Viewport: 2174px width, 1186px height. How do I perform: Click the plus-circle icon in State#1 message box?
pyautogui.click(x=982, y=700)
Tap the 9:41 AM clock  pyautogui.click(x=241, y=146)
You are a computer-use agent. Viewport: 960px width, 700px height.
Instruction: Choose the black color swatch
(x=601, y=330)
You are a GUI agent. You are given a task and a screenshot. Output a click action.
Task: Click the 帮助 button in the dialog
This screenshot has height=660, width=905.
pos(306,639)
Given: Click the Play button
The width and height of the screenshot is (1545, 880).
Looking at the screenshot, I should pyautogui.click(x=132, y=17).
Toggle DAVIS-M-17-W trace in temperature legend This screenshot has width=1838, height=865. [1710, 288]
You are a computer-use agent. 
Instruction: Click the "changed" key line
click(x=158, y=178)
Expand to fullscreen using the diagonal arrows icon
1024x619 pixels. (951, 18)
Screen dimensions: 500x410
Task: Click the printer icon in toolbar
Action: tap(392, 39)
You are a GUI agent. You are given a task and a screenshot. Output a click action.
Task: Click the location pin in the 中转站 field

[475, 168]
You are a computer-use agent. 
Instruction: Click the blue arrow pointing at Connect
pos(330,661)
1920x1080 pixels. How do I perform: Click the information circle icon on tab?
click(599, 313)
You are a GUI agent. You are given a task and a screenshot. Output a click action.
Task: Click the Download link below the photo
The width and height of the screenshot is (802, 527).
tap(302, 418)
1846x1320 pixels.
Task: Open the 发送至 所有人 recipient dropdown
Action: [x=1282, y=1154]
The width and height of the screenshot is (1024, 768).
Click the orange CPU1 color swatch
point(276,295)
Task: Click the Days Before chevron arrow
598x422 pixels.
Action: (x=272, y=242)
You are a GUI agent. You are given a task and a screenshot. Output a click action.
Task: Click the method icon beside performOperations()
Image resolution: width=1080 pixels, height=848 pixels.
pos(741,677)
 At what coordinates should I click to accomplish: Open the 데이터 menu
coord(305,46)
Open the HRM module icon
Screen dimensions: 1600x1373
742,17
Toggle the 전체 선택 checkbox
○ ○ ○ ○ ○ ○ ○
-- Goal of the exercise --
Give back all of the records exactly as they were provided above.

-- Result of this exercise --
Viewport: 2174px width, 1186px height. How do I perform: Click the plus-circle icon in State#1 message box?
pyautogui.click(x=982, y=700)
Tap the 9:41 AM clock  pyautogui.click(x=241, y=146)
You are a computer-use agent. Viewport: 960px width, 700px height.
Instruction: Choose the black color swatch
(x=601, y=330)
You are a GUI agent. You are given a task and a screenshot. Output a click action.
Task: Click the 帮助 button in the dialog
This screenshot has height=660, width=905.
pos(306,639)
Given: Click the Play button
The width and height of the screenshot is (1545, 880).
Looking at the screenshot, I should pyautogui.click(x=132, y=17).
Toggle DAVIS-M-17-W trace in temperature legend This screenshot has width=1838, height=865. [1710, 288]
You are a computer-use agent. 
Instruction: Click the "changed" key line
click(x=158, y=178)
Expand to fullscreen using the diagonal arrows icon
1024x619 pixels. (951, 18)
Screen dimensions: 500x410
Task: Click the printer icon in toolbar
Action: tap(392, 39)
You are a GUI agent. You are given a task and a screenshot. Output a click action.
Task: Click the location pin in the 中转站 field

[475, 168]
You are a computer-use agent. 
Instruction: Click the blue arrow pointing at Connect
pos(330,661)
1920x1080 pixels. How do I perform: Click the information circle icon on tab?
click(599, 313)
You are a GUI agent. You are given a task and a screenshot. Output a click action.
Task: Click the Download link below the photo
The width and height of the screenshot is (802, 527).
tap(302, 418)
1846x1320 pixels.
Task: Open the 发送至 所有人 recipient dropdown
Action: [x=1282, y=1154]
The width and height of the screenshot is (1024, 768).
Click the orange CPU1 color swatch
point(276,295)
Task: Click the Days Before chevron arrow
598x422 pixels.
Action: (x=272, y=242)
You are a GUI agent. You are given a task and a screenshot. Output a click action.
Task: Click the method icon beside performOperations()
Image resolution: width=1080 pixels, height=848 pixels.
pos(741,677)
 At what coordinates should I click to accomplish: Open the 데이터 menu
coord(305,46)
Open the HRM module icon
Screen dimensions: 1600x1373
742,17
Toggle the 전체 선택 checkbox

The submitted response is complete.